TASK OBJECTIVE
Begin at the line containing "For every named target in this 1654×2212" in the entries below and end at the line containing "Sobre a Editora (779, 120)"; transcribe that range exactly and nothing outside it.

╭─ GIVEN RECORDS

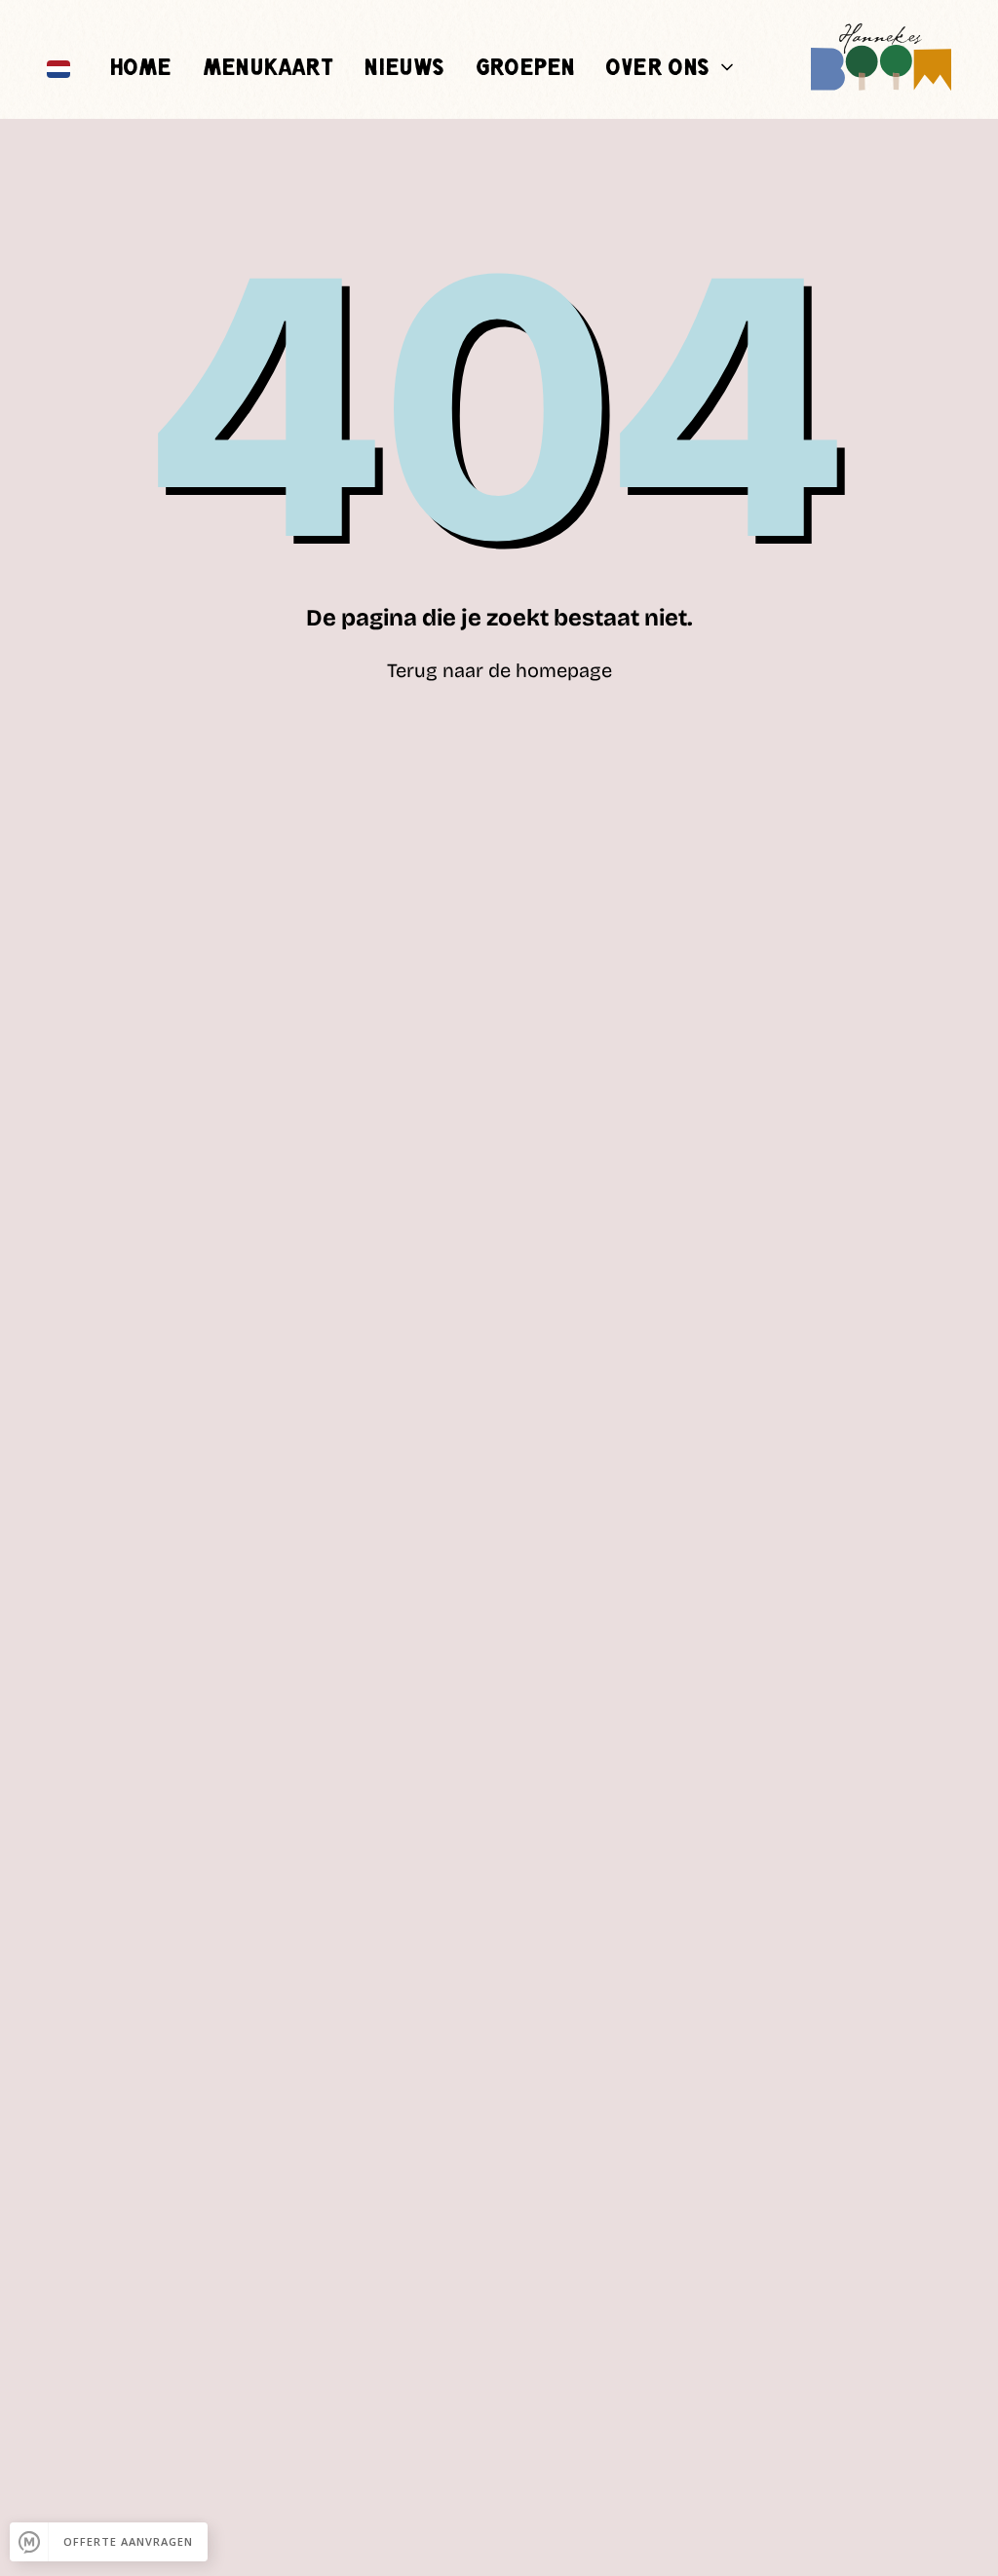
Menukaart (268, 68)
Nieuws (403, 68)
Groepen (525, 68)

╰─
╭─ GIVEN RECORDS

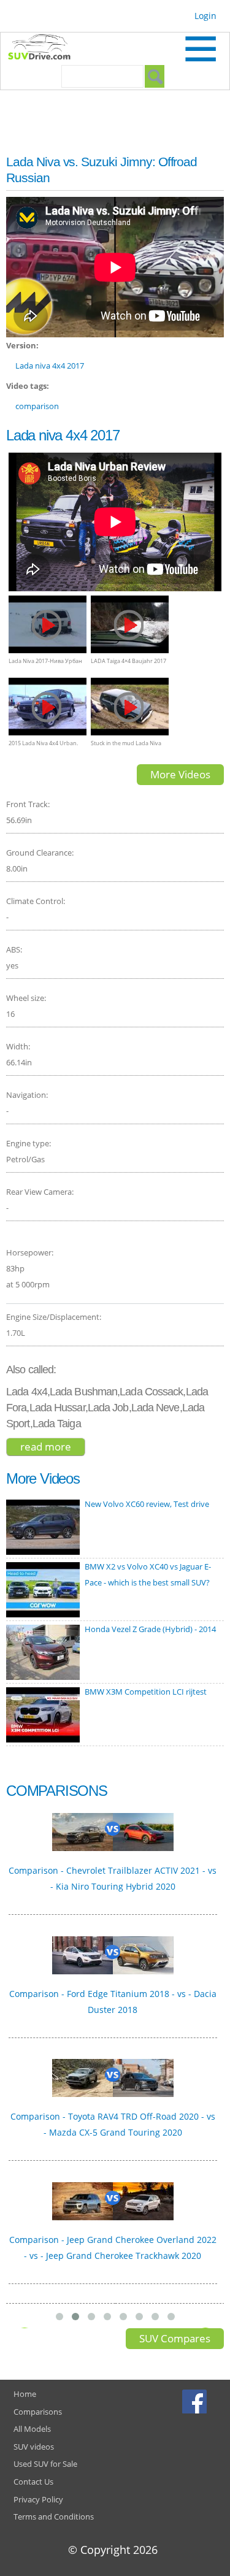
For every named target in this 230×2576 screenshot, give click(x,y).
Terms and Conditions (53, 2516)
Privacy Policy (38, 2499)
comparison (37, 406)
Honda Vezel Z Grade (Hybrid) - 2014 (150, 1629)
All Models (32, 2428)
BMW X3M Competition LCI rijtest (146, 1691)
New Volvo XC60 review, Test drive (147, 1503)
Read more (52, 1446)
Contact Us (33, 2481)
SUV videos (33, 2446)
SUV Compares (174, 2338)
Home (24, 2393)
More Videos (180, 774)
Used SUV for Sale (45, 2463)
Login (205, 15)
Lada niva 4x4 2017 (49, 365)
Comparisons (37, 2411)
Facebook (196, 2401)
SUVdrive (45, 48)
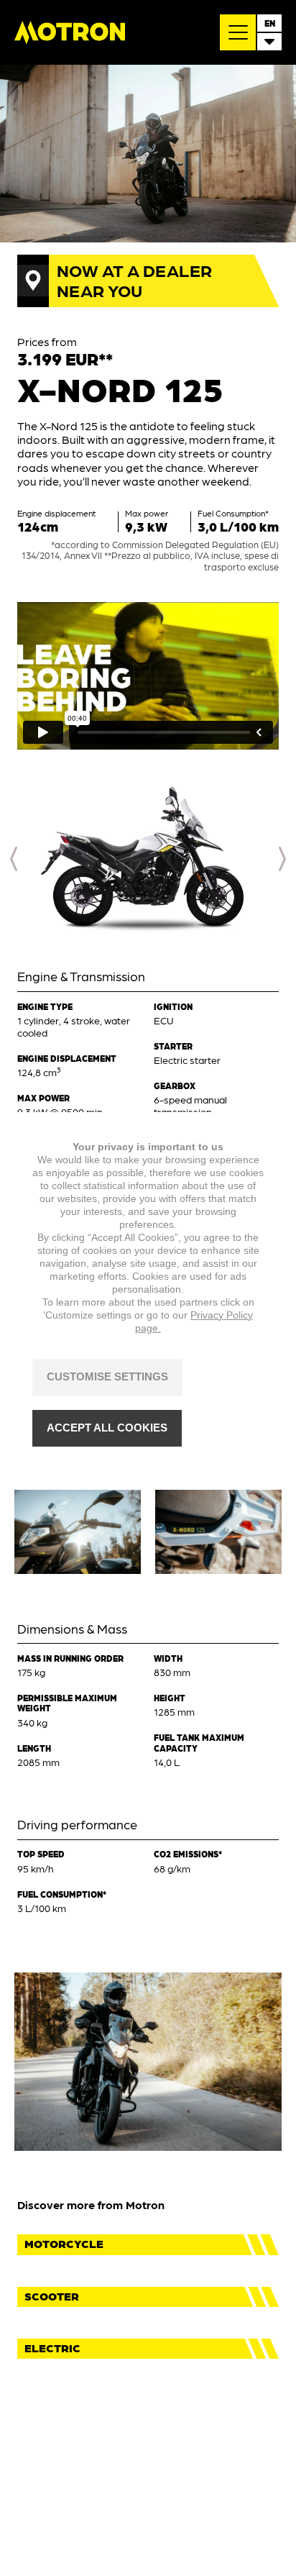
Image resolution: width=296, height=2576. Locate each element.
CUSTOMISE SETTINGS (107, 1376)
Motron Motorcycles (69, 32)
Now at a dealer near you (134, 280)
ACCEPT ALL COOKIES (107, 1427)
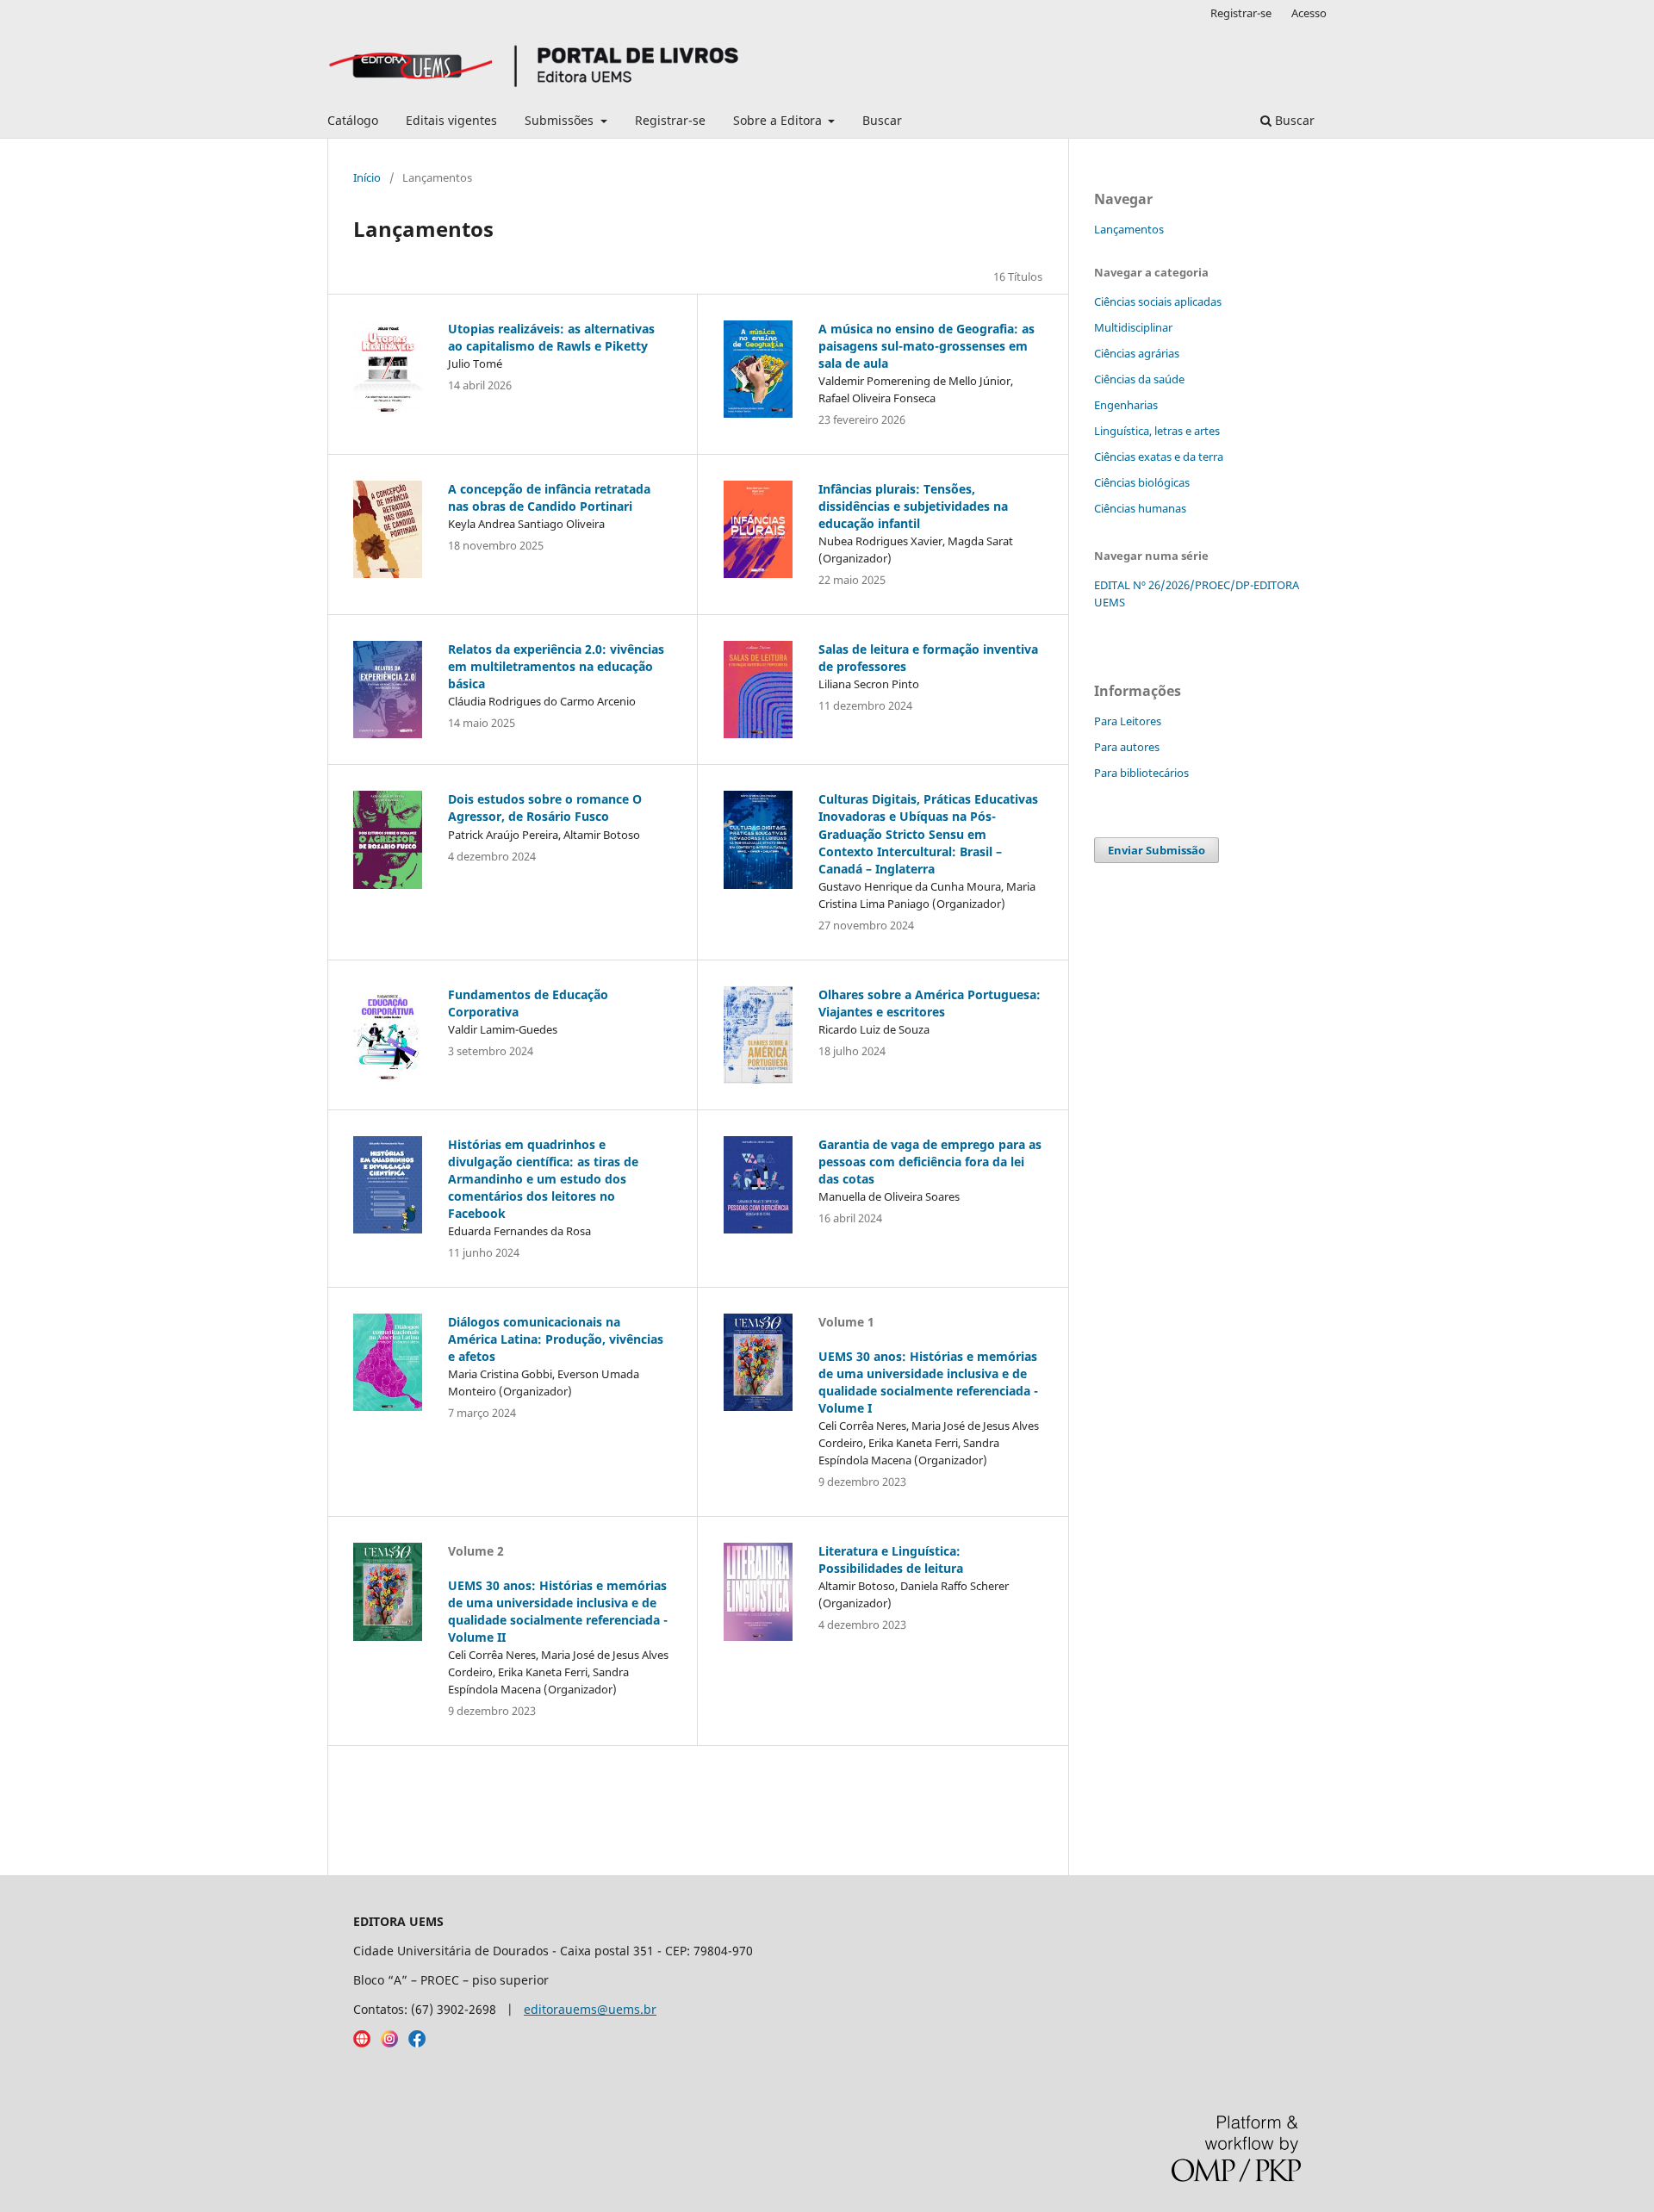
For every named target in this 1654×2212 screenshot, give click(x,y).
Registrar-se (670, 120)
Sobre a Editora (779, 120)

╰─

EXERCISE SOLUTION
For every named target in this 1654×2212 screenshot, give click(x,y).
Registrar-se (670, 120)
Sobre a Editora (779, 120)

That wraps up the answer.